Cross-referencing: Laws of Government, ch. 3.
As discussed in Laws of Government, election-time leaders' debates are a creature of a consortium of broadcasters who, while governed by "guidelines" issued by the Canadian Radio and Television Commission, determine which parties' leaders may be present during for the event. In the current election, Elizabeth May, leader of the Green Party, was excluded, prompting a court challenge in the Federal Court of Appeal. That court challenge failed an early test when the Federal Court of Appeal declined to expedite Ms. May's judicial review challenge to accommodate Ms. May's efforts to join the leaders' debate on April 12. Most of that decision, reported as May v. CBC/Radio Canada, 2011 FCA 130, hinges on the court's review of jurisprudence on expedited review. The court does, however, raise doubt on the merits of Ms. May's claims, citing the now venerable case of Trieger v. Canadian Broadcasting Corp. (1988), 54 D.L.R. (4th) 143 (ONSC).

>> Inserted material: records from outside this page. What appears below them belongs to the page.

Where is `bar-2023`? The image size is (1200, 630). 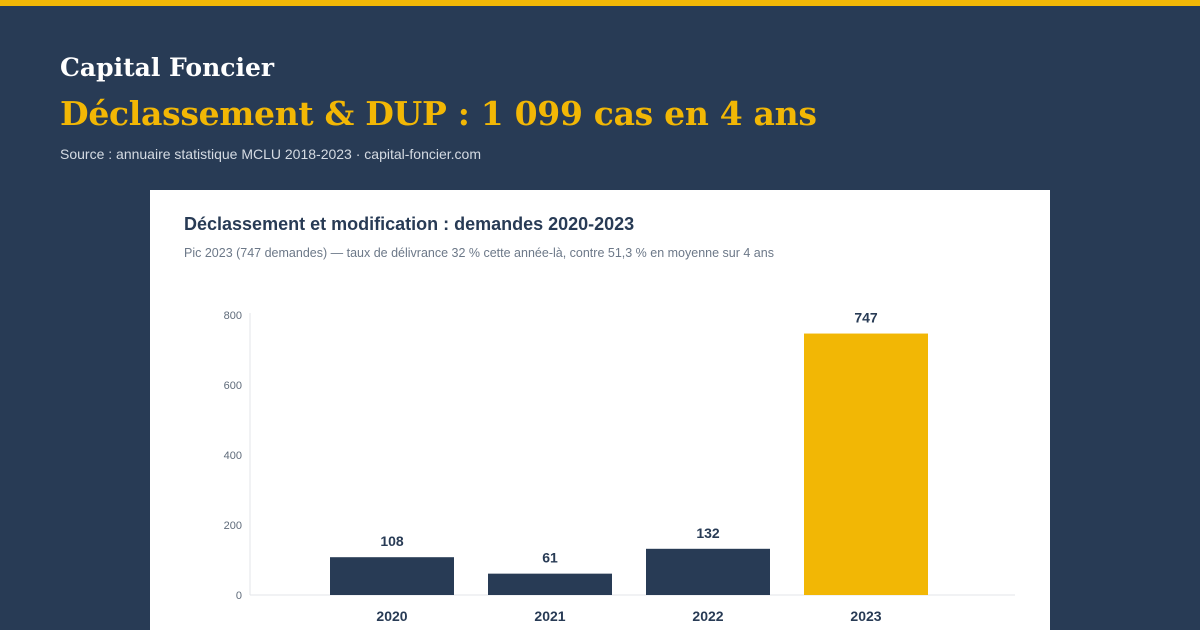
bar-2023 is located at coordinates (866, 464). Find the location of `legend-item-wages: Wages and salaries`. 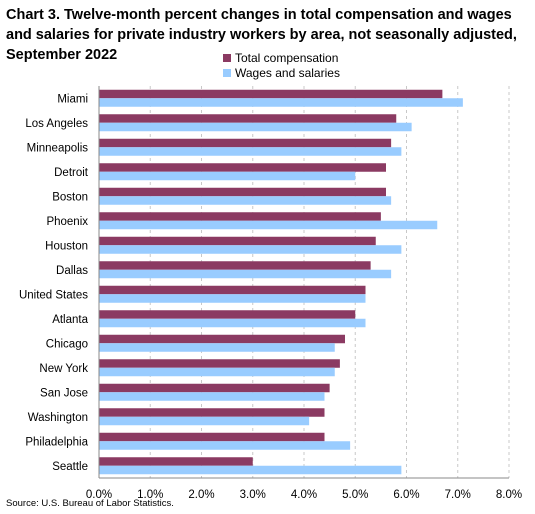

legend-item-wages: Wages and salaries is located at coordinates (282, 72).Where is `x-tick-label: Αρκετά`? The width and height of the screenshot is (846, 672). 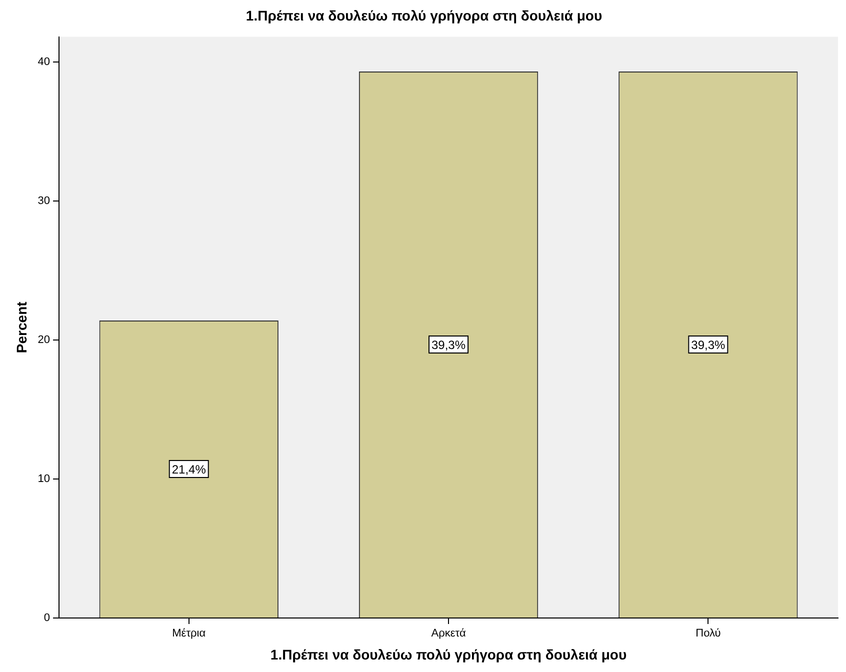
x-tick-label: Αρκετά is located at coordinates (448, 634).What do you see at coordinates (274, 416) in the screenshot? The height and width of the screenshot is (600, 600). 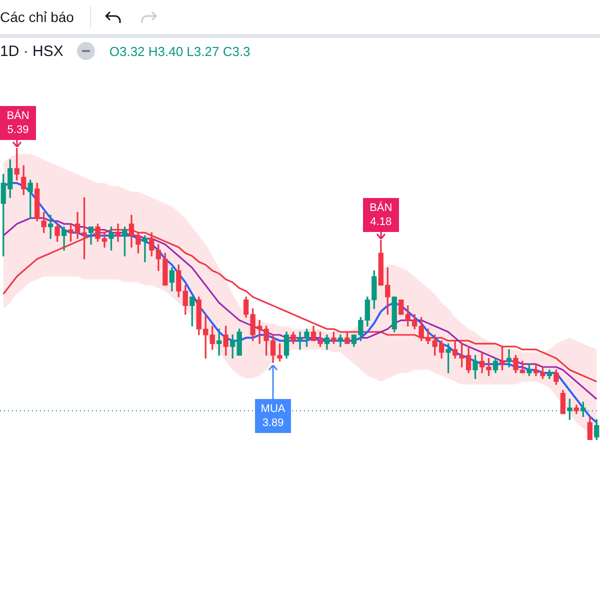 I see `annotation: MUA 3.89` at bounding box center [274, 416].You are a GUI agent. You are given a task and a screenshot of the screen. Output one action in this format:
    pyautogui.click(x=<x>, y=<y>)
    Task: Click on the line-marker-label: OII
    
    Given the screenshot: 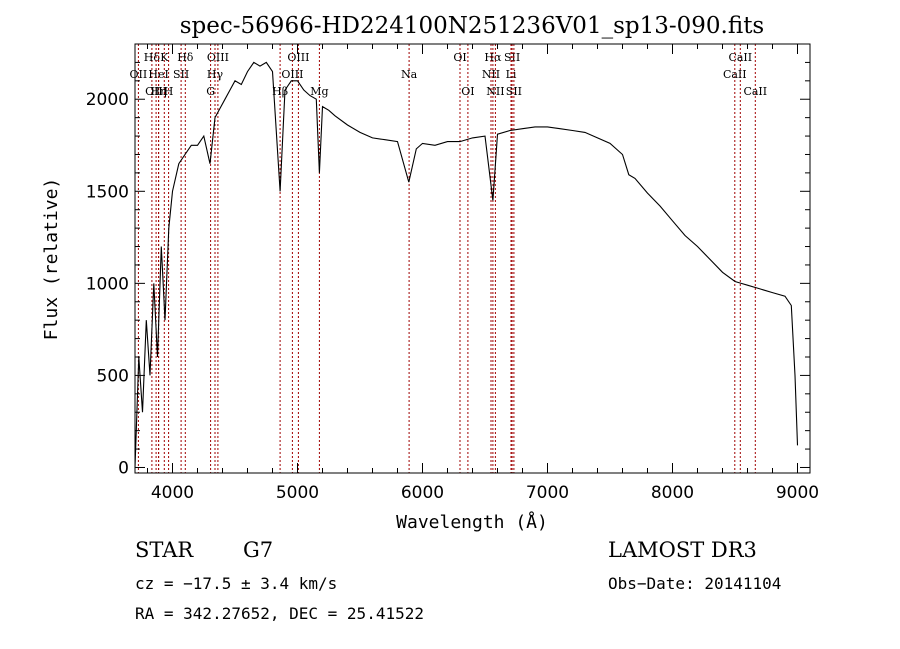 What is the action you would take?
    pyautogui.click(x=139, y=74)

In that decision, a past effort by an earlier incarnation of the Greens to compel a debate presence, the court observed that "[i]t is by no means clear on this record that their freedom of expression requires a court to force the media to carry their views to the public. It is by no means clear on this record that any citizen's right to vote is impaired by the failure of this group to get the media attention which it sincerely and profoundly believes it requires. To make the orders sought would not promote free public discussion in political debate. It would interfere with free public discussion and political debate by forcing on unwilling participants a certain debate format."
These views must, however, be read in the context of the much more robust treatment the Supreme Court of Canada has given to the section 3 right to vote provisions since 1988. In cases on thirty party advertising and elsewhere, the Court has emphasized the right to an informed vote, and has generally prioritized equity in the capacity of candidates to make themselves heard over free expression rights. While Ms. May's case raises new issues different from these Supreme Court issues, it is indisputable that section 3 is now a bigger stick for Ms. May to wield than it was in 1988.